Today is my diaversary of the first time I heard that I was diagnosed with diabetes. I still get emotional 13 years later.
I guess for year “Lucky 13” I have come to accept it. I won’t be 100% on the day after Valentines Day because I that’s an amount of time that I can’t get back. I have no memory of what I was during the unknown amount time that my body lay in the bathtub unconscious.
Perhaps one day I will write a fiction tale about going to a place where insulin was free and optional. Maybe it’s a place where you can pick out a new pancreas. Who knows?
But this morning, I woke up in a mix of sadness and gladness and realized that’s been my emotional state for years on 2/15 and maybe that’s okay. Maybe that’s my normal and I should embrace it.
So for this diaversary, I just wanted to write this blog post to honor the day. Fortunately, I had the opportunity to chat on IG Live about having two diaversaries with Mila-who was also misdiagnosed and has two diaversaries. Talking today helped me talk through some reasons why it’s a moment in time of mixed emotions.
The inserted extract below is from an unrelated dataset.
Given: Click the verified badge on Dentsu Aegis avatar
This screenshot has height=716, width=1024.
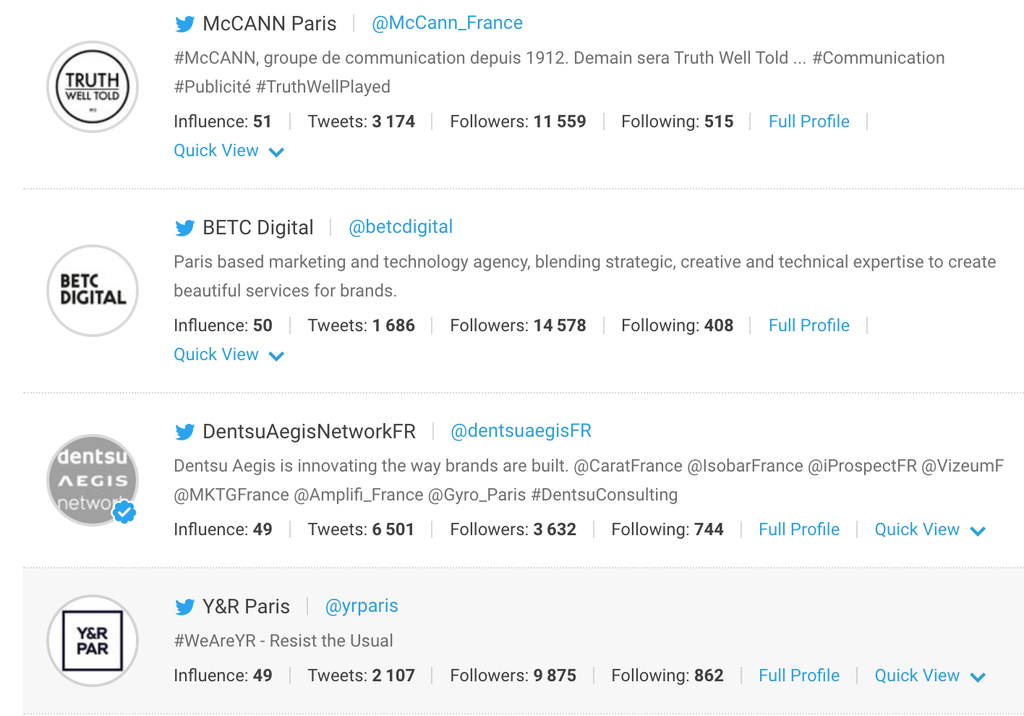Looking at the screenshot, I should 124,512.
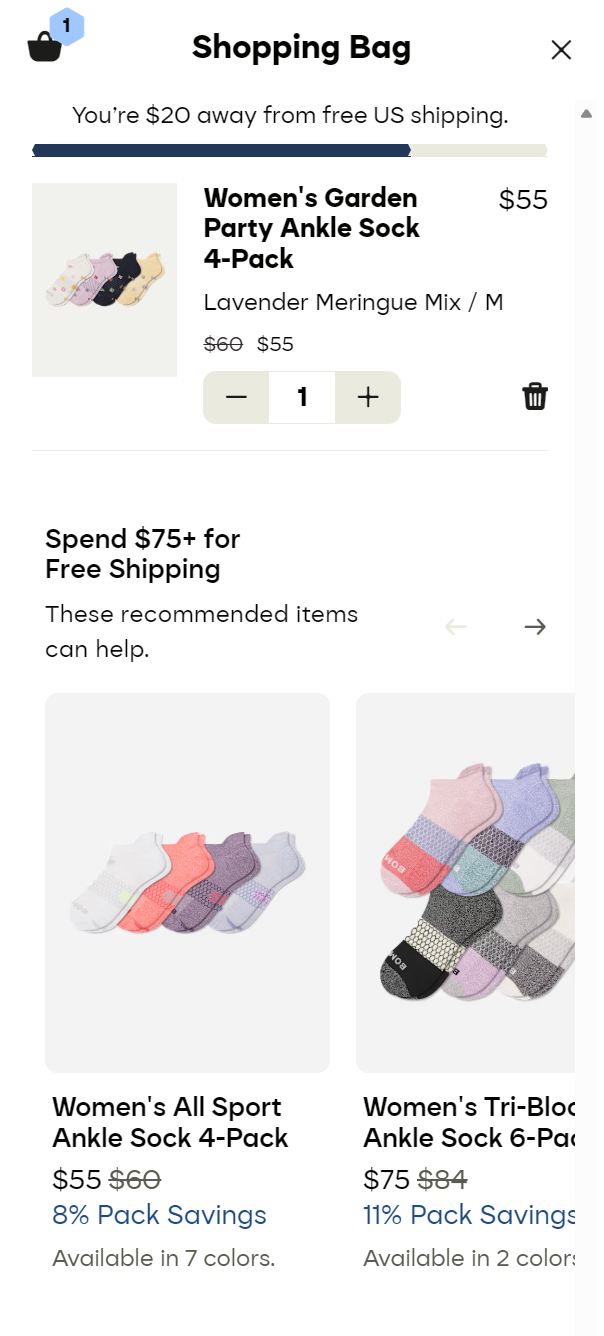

You can watch our discussion here.Click here
Thanks for reading and I hope you’re Valentines Day was good to you. 😊
Happy diaversary !!! I am so glad you are healthy and enjoying life. I am excited because this year on June 21 I will celebrate my 50th diaversary. Yes I know it is not as big a thing these days, but for me in 1974 and on my birthday, I never dreamed of making it to year 50. I will forever celebrate yours in the many coming years.